Hoy la vemos llegar sonriente a las misas espirituales y diciendo: “Esta es mi casa”. Y diciendo: “Pídanme a mí lo que deseen, que yo tengo mucha luz”. Yo, desde mi plano, los ayudo a todos y estoy pendiente de ustedes”.
Una noche llegó a mi casa una de esas mujeres que había servido allí. Llevaba a su pequeña en brazos y le dijo a mi bisabuela: “Felicia, te traigo a mi hija mortalmente enferma. Deseo que le des cristiana sepultura, pues yo no tengo dinero para enterrarla”.
Mi bisabuela decidió hacer con aquella niña lo que no se atrevió a hacer con su marido. Esperó que llegara la madrugada, se echó una capa encima, y así corrió hacia las afueras de la ciudad, hacia uno de esos barrios humildes donde vivían los negros descendientes de esclavos. Cuentan que en casa de una negra bruja estaba la luz encendida, y una mujer le dijo: “Venga, Felicia, que la estoy esperando”.
Aquella negra con sus poderes ancestrales le devolvió la salud a la pequeña niña, que se llamaba Graciela. Graciela, aunque no la llegué a conocer, también murió anciana en mi casa.
Mi bisabuela Felicia, un buen día dijo que no quería seguir viviendo. Su vida había sido muy dolorosa y estaba cansada de todo, así que dejó de comer y murió.
Posiblemente desde entonces, vino a vivir, o a pasarse largas temporadas en mi casa la madre de mi abuelo, Luisa Miranda, otro de los personajes de mi familia. Todos sus hermanos varones murieron en la guerra, y ella era una mujer curtida en ese ambiente. Con ella sí que la vida no podía. Vivió muchos años y fue un referente de aquella generación.

Teniendo yo ya cerca de 20 años, y habiendo muerto ya todos estos venerables ancianos de la familia, mi madre me dijo que fuera a visitar a Inés Zerquera, la hermana de mi abuelo Juan Bautista. Inés vivía en la Habana y estaba ya muy viejita. Tenía cerca de 90 años. Cuando llegué a aquella casa a verla, una de sus hijas me dijo: “Ella está acostada, pero pasa a su habitación”. Yo pensé que me encontraría a una mujer agonizante, pero no. Me sorprendí cuando ella se puso en pie y me invitó a pasar al salón para conversar.

Tenía la mente perdida. No era capaz de mantener en su cabeza una idea clara de quien yo era, pero para mí, que ya llevaba al historiador en las entrañas, era una verdadera suerte poder conversar con ella. Vivió aún varios años más. Era una mujer encantadora. Recuerdo que siempre me daba dinero y le decía a sus hijas que me atendieran bien y me dieran de comer.

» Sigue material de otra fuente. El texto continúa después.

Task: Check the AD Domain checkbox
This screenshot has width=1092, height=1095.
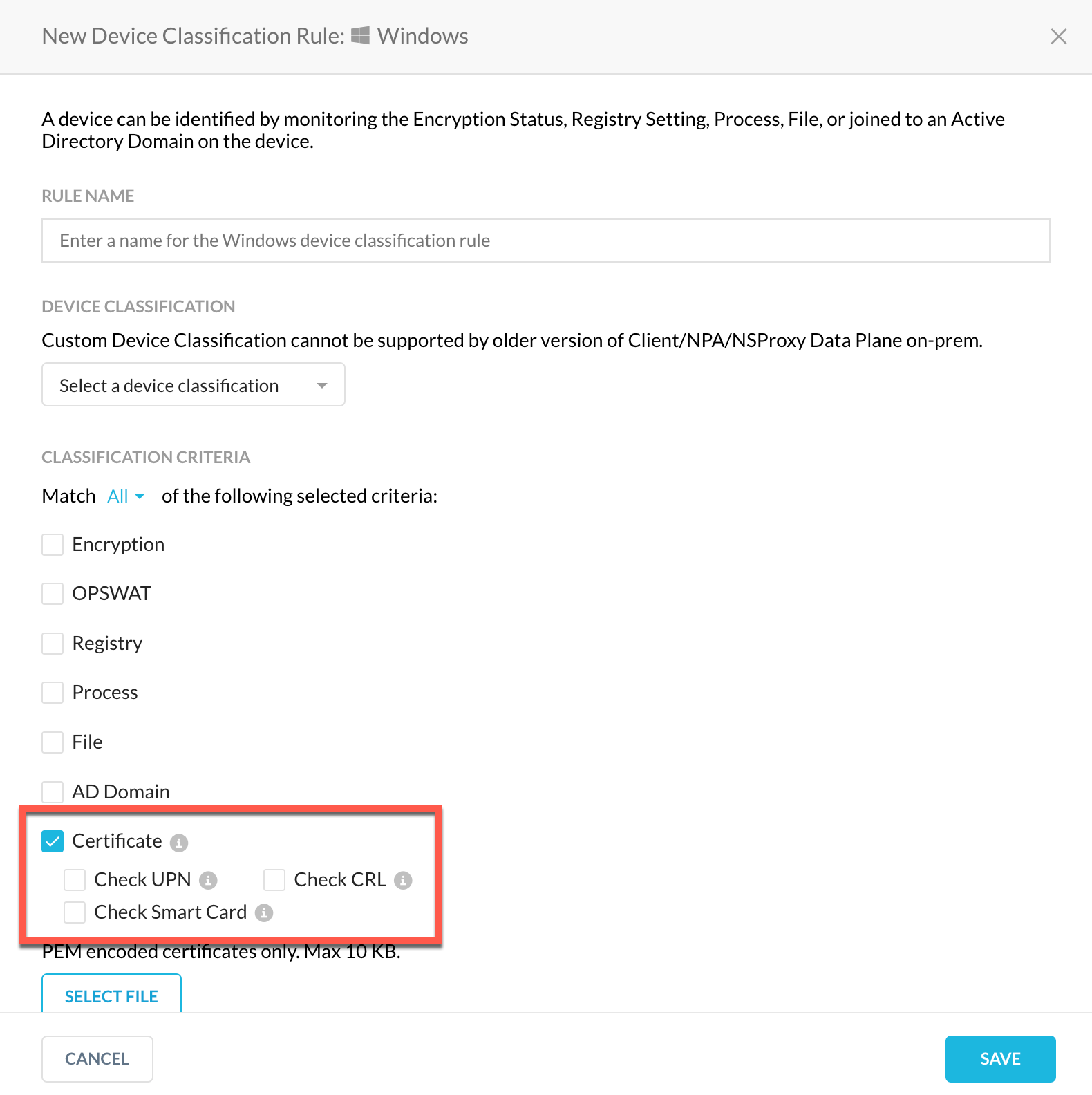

Cuando mi abuela se enfermó de muerte, y los médicos dijeron que su fallecimiento era cuestión de días, toda la familia se preparó para lo peor. Sin embargo, pasaron semanas y meses y mi abuela no moría. Estaba ingresada en el hospital en estado de coma, pero no moría. Y no murió hasta que pasó por allí un espiritista y le dijo a la familia: “Ella tiene con ella a unos espíritus que la mantienen con vida, y no morirá hasta que no le alejen a esos seres.”
Mi familia tuvo que buscar a un brujo de las religiones africanas para que él con su poder, desprendiera a esos seres, y el alma de mi abuela pudiera al fin descansar en paz.
No hace mucho, en la sesión espiritista que se hizo en mi casa el 22 de diciembre de 2007, por primera vez vino y habló el espíritu de mi bisabuelo, es decir, Eligio Pomares. Durante años él vivió resentido con la familia. Pero al parecer, ya su alma está más tranquila y se ha acercado a nosotros sin mayores problemas. Desde entonces ha llegado a mis manos mucha información sobre el apellido Pomaret, y hace apenas 15 días he estado en París. Quiero pensar que todo esto está ocurriendo ayudado por él.
Mi abuela Fifi nos ha dicho que sí, que ella se pasa la vida allá en México, en la tierra que la vio nacer. Todos esos espíritus siguen con ella, y por eso tiene mucho poder en los planos espirituales. Los espíritus africanos que nos asisten, le llaman: “La señora”, con un poco de rintintín. Y al parecer, algunos de esos espíritus mayas hoy se ocupan de ser guías espirituales de mis hermanas y de mí mismo.